My Nanny, best favorite wonderful grandmother, had a stroke. I'm back in my hometown, sitting with her in the hospital while my parents are at work. She used to take care of me when I was little and had to stay home sick from school while my parents were at work, so it only seems fair.
Her CT scans look good, but she's 92, so it's complicated. She has a common infection, which is responding to antibiotics, so that's good. But the antibiotics make her nauseous, which is bad. As it turns out, I've become much less bothered by my loved one's bodily functions these days (thank you, pets) but man, it will be awhile before I drink orange juice again.
While I of course wish this weren't happening, I am really kind of happy being the one who gets to be with her right now. My relationship with Nanny is the least complicated one in my life. My mere presence makes her happy. Our relationship isn't something I have to "work on." She gets me, and I get her.
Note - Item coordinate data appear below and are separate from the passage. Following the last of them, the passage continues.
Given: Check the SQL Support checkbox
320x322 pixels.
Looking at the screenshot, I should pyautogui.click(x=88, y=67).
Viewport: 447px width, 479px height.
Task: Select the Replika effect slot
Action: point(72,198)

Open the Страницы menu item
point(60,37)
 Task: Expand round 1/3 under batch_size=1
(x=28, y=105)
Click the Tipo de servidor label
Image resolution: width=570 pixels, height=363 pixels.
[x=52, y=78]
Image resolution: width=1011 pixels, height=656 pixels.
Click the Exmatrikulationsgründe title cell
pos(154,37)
She doesn't like needles. She's what they call a "hard stick." It always takes a few tries. Like most of us, she can't watch when she gets a shot. She happened to look down today as the nurse was injecting meds into her IV and yelped. The nurses were instantly like, "What's wrong?!?!" and I love that I can be like, "You really wish you hadn't just seen that needle, right?" Yup. Totally.
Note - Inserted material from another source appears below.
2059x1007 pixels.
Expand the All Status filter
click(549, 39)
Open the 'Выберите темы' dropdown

I tell the nurses about her, funny little stories about why everyone calls her Dolly. Her oldest sister, whom I named after** was 18 when Nanny was born. Her next oldest sister was 16. They all called her Dolly, since she was everyone's baby doll. I told that story to a nurse who called her Dottie by accident, and she grinned and called her Miss Dolly for the rest of the day.
**sort of. my mom hated the nickname Lynn for Lindsay, so that became my middle name, and my dad thought it would be fun to have a daughter whom he could address as both "my Angela" and "Yo Ang." Plus he liked his Aunt Angie.
When Nanny started getting nauseous again tonight, we had meds, an extra blanket, a different kind of foam pillow thing for her legs in less than five minutes. Maybe it was just slow on her floor tonight, but I think the little anecdotes- which I tell quickly; I know they're busy- they make the nurses fall just a little bit in love with her, too.
I did not tell them that my great-grandmother, Nanny's mom, had a minor stroke on the last day of Nanny and Pop-Pop's honeymoon in 1948. Nanny was just a little younger than i am now. They came home from their trip to New York City, desperately worried. My Pop-Pop, a Navy man who had to report back to Virginia, insisted that she stay with her mom. Instead of one more night with her new husband, Nan slept beside her mom in her childhood home, only a few blocks from the hospital she's in right now. It's a parallel that's not lost on me as I stretch out on the fold-out recliner beside her.
She rushed home from New York City, and so did I.